La Concejal Fonseca y los gastos reservados del Concejo Deliberante*

0
169
Si Ud. quiere detectar cuándo una persona defiende algo que sabe indefendible, fíjese si sobreactúa.

 

Hoy tuve ocasión de escuchar por internet el discurso de la Concejal Frida Fonseca para aprobar la Cuenta General del Ejercicio 2012. Me pareció que sobreactuaba.
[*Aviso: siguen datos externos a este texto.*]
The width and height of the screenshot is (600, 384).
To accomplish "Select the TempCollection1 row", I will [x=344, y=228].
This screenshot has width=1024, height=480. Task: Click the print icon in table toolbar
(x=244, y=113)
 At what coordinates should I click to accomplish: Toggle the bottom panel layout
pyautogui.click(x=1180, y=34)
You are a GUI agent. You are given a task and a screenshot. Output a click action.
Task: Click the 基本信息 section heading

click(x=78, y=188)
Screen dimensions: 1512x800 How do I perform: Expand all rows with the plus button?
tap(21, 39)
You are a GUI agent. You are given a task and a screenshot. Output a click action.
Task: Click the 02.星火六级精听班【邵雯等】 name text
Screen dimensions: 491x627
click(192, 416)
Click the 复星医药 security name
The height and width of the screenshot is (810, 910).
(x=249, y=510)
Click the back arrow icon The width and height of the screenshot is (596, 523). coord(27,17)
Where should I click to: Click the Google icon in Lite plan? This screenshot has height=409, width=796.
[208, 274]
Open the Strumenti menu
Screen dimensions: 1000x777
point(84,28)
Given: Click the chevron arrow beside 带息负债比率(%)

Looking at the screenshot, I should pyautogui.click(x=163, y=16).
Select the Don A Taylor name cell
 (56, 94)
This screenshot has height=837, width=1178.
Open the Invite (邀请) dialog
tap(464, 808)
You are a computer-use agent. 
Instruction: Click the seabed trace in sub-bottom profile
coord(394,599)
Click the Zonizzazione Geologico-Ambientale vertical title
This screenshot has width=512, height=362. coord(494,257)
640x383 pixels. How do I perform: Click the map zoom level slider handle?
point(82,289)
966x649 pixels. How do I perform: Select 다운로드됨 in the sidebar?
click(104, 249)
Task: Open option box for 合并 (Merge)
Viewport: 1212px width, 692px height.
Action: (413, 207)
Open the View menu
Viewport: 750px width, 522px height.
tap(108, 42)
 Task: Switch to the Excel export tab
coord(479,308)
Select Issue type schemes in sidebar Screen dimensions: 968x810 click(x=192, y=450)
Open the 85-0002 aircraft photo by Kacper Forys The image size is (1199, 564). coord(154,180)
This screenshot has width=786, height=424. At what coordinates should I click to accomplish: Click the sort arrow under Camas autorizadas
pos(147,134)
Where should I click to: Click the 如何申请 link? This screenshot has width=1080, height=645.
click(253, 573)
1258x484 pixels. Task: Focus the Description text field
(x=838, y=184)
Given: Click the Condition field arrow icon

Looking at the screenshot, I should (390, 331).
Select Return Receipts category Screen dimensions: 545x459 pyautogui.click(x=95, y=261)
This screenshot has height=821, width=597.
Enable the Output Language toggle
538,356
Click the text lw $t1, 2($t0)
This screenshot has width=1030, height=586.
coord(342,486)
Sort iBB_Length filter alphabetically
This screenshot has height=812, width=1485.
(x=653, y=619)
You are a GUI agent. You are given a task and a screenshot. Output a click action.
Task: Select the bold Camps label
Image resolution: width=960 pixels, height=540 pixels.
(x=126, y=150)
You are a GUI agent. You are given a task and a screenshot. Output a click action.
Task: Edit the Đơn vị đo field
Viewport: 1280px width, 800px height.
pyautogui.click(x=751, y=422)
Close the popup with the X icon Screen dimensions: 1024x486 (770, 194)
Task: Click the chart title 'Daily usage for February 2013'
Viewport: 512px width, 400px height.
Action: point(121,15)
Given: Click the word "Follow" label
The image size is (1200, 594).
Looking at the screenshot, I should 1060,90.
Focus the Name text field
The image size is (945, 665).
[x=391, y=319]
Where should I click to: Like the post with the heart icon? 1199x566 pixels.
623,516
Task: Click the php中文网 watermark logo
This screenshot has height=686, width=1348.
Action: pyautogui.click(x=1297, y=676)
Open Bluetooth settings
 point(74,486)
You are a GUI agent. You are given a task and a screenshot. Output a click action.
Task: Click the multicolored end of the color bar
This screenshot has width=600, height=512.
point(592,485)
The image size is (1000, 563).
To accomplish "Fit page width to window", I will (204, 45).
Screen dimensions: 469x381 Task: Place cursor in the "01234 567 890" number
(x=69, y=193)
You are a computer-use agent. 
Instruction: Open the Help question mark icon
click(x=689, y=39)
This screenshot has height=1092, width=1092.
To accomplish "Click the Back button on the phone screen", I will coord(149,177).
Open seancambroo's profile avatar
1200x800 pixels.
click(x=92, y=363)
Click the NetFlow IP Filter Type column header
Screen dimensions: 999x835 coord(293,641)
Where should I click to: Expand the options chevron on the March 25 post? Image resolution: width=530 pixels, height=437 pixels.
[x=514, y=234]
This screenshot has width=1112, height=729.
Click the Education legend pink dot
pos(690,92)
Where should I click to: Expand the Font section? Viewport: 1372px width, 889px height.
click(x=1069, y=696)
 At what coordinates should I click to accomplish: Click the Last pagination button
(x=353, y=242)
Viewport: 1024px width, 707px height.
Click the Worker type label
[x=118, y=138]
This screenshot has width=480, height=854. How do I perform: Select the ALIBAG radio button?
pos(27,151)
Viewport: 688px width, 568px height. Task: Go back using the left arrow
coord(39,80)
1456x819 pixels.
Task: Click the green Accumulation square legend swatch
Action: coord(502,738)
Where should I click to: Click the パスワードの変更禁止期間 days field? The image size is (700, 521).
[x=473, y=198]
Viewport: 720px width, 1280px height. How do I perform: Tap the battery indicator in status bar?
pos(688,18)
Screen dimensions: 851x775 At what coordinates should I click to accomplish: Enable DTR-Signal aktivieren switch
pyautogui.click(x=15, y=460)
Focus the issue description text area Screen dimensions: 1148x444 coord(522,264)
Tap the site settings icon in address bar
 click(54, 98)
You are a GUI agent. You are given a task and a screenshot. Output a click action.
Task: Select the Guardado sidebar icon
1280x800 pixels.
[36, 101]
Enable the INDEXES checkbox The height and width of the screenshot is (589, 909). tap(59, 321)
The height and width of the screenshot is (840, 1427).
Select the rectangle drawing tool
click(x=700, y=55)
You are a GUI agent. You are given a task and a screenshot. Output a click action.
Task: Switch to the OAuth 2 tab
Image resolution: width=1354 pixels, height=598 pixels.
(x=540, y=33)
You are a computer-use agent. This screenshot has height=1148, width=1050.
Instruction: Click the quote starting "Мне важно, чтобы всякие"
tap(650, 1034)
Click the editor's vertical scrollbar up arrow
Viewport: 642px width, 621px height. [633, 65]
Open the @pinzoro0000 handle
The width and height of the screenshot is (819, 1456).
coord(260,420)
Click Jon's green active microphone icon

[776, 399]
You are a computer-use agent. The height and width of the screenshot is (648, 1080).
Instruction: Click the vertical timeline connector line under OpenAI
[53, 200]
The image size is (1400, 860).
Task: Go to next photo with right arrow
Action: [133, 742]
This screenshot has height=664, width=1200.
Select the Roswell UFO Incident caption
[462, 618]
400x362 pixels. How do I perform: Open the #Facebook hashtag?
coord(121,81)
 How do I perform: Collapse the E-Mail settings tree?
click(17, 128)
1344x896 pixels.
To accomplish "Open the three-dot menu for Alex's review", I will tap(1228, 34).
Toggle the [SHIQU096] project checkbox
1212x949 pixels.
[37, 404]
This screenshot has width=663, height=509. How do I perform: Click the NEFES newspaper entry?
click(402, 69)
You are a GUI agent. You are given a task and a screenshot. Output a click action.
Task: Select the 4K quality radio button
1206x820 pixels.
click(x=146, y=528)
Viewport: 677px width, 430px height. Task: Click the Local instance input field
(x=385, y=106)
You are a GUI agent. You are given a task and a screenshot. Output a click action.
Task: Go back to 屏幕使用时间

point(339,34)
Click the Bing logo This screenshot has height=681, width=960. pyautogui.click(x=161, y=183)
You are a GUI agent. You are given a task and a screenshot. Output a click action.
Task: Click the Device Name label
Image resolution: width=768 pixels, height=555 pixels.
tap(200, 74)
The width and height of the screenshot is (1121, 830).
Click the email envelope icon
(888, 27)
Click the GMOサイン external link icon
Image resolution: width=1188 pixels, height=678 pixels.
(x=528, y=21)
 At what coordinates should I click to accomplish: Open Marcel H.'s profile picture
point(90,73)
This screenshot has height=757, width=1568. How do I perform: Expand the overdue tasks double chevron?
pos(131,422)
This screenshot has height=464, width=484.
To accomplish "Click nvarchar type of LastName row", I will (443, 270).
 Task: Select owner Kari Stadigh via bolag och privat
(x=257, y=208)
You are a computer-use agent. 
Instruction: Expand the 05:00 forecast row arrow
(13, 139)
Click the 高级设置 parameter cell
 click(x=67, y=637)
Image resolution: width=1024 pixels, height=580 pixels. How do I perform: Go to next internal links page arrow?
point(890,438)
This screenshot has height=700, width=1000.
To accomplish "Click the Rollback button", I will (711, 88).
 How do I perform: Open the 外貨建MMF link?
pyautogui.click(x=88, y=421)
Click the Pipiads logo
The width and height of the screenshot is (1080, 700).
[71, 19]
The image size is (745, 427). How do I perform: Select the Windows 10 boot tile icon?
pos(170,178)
Lo digo, sobre todo, porque defendió en forma más enfática de lo prudente el sistema de “fondos reservados” del Concejo Deliberante.

 

Para mí fue un poco más allá de lo prudente, porque actualmente el asunto está bajo el análisis del Fiscal de Delitos Económicos Complejos Guillermo Akemeier, quien, a diferencia de lo que hizo en otros sonados casos recientes, hasta el momento no archivó la denuncia.

 

El Concejo Deliberante, valga también comentar, no había cumplido hasta ayer con el requerimiento de documentación que se le hizo desde la Fiscalía. No sé hoy.

 

La Concejal Fonseca llegó a decir que la partida exenta de rendición de cuentas “se utiliza para ayudar a la gente”. En este punto, sobreactuación es sinónimo de cinismo.

 

Efectivamente, si nos atenemos al nombre de la partida (“Subsidios, subvenciones y becas”) el Concejo Deliberante compite con la Cooperadora Asistencial en su ayuda a los necesitados. En 2012 más de 11 millones de pesos (más de un millón por mes hábil) habría destinado el Concejo a este loable propósito.

 

El problema es que los funcionarios a cargo no dicen – no lo quieren decir, a pesar de darse por ofendidos – quiénes recibieron esa supuesta ayuda.

 

Raro que en un cuerpo político de 21 miembros, sólo uno (el Presidente) conozca en qué se gastó todo ese dinero, que alcanza para dar una ayuda de 10.000 pesos a 1.100 familias.

 

En todos los puntos centrales de su discurso, cada vez que se requería algo más que verba florida y actitud desafiante, la Concejal Fonseca tuvo que adherirse a las palabras del Concejal Burgos. Sorprende el dato, porque hasta donde sé el Concejal Burgos entró al Concejo como opositor, no como defensor del oficialismo.

 

Entre los argumentos heredados de Burgos, enfatizó Fonseca que “un sistema contable no se organiza en seis meses”.

 

Ya era bastante ridículo el argumento de que no se podía rendir cuentas de los subsidios por no tener un sistema contable (Manolito se infarta si lo escucha).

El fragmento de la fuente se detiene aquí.